There is an interesting issue I have encountered recently with some Linux installations.
Most Distros default to the Ext4 file system, but all may not appear as expected.
Some of the distros, for example Manjaro, Mageia and Maui, seem to be using the feature in Ext4 called Pre-Allocation.
Quite a few new pre-release versions of Linux I am seeing are using it also.
This seems to mean that the entire resident partition gets reserved somehow.

We wouldn't care about this, except....
Some of the older Partition tools can't recognize the partition as Ext4, and therefore can't perform any modifications like expand the partition.
The partition may show as some unknown format and will show as having no free space.
Minitool Partition Wizard up to version 9, and Clonezilla both have problems with this.
The newer Gparted version 0.29 seems to be OK and recognizes the Ext4 correctly, along with the actual occupied space.

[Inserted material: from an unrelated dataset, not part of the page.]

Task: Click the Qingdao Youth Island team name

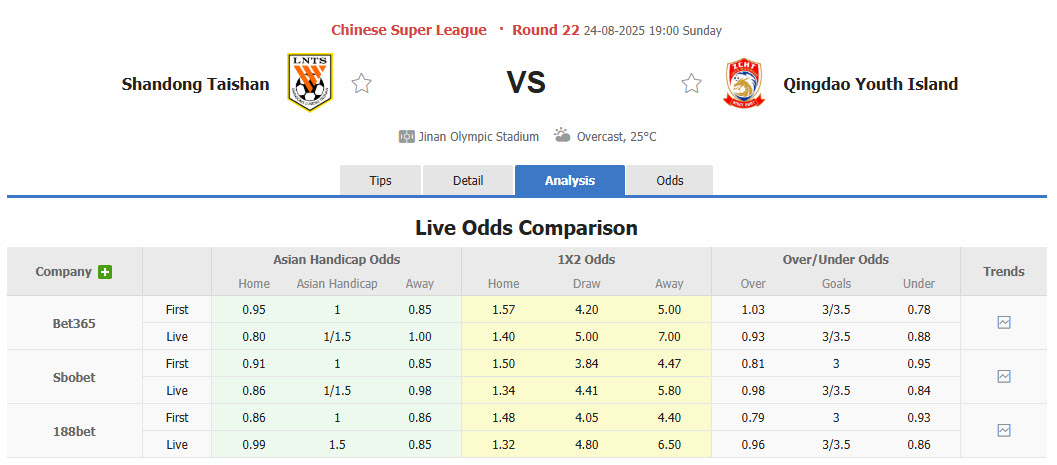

A potential problem arises if you want to image a machine containing such a partition.
Some imaging programs will save the image OK, but will recognize the Linux partition as having no free space, and dutifully make the excessively large image of the entire partition.
This means a HUGE image file from a partition that is, say, 150GB but only has 7GB actually occupied by Linux.
Terabyte's Image for Linux ver 3.07 treats this issue properly, but Clonezilla does not. Don't know about Macrium Reflect.

Has anyone else seen this, and is the use of pre-allocation the reason?

I could be mistaken about my conclusions here, but there seems to be little on the Internet about it.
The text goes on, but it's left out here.